[Records from a dataset]
++++++++++
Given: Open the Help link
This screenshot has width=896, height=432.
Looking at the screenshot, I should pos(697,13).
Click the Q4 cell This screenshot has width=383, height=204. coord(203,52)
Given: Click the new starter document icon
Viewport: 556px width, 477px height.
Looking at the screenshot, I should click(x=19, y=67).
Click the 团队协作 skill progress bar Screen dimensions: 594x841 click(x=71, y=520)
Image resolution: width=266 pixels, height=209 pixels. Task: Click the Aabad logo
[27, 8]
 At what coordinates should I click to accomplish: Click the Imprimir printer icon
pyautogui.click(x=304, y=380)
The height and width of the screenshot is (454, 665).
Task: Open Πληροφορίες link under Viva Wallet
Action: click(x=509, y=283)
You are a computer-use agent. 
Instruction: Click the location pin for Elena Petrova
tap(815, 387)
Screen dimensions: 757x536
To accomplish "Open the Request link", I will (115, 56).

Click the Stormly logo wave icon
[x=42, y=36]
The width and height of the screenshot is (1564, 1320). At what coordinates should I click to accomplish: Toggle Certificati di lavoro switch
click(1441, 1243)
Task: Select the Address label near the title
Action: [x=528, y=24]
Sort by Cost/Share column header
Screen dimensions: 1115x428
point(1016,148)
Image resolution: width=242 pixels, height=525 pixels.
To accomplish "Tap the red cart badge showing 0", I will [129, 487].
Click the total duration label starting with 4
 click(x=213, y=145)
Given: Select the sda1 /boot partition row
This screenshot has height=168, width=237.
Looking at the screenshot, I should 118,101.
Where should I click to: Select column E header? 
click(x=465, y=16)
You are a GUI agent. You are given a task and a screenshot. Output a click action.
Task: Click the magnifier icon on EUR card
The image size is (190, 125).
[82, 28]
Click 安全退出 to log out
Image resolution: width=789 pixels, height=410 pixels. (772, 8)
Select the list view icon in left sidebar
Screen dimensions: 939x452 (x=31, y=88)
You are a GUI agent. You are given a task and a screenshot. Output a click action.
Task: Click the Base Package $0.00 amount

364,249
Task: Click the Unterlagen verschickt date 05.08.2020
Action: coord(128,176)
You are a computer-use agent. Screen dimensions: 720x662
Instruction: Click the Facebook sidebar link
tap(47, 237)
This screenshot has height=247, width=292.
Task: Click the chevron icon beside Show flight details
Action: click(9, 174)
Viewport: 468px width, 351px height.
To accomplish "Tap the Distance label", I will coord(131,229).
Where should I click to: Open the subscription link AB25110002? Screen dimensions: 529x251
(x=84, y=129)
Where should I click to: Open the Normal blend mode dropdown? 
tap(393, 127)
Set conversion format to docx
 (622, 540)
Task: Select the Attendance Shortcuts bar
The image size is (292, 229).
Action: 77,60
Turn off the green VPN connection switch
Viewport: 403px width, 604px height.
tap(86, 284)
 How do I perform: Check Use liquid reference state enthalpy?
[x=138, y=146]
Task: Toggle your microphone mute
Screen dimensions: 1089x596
++++++++++
Task goal: Repeat only the lines running from the line that contains "Where should I click to: Open the subscription" through the last line above, inclusive.

Completed exercise:
Where should I click to: Open the subscription link AB25110002? Screen dimensions: 529x251
(x=84, y=129)
Where should I click to: Open the Normal blend mode dropdown? 
tap(393, 127)
Set conversion format to docx
 (622, 540)
Task: Select the Attendance Shortcuts bar
The image size is (292, 229).
Action: 77,60
Turn off the green VPN connection switch
Viewport: 403px width, 604px height.
tap(86, 284)
 How do I perform: Check Use liquid reference state enthalpy?
[x=138, y=146]
Task: Toggle your microphone mute
Screen dimensions: 1089x596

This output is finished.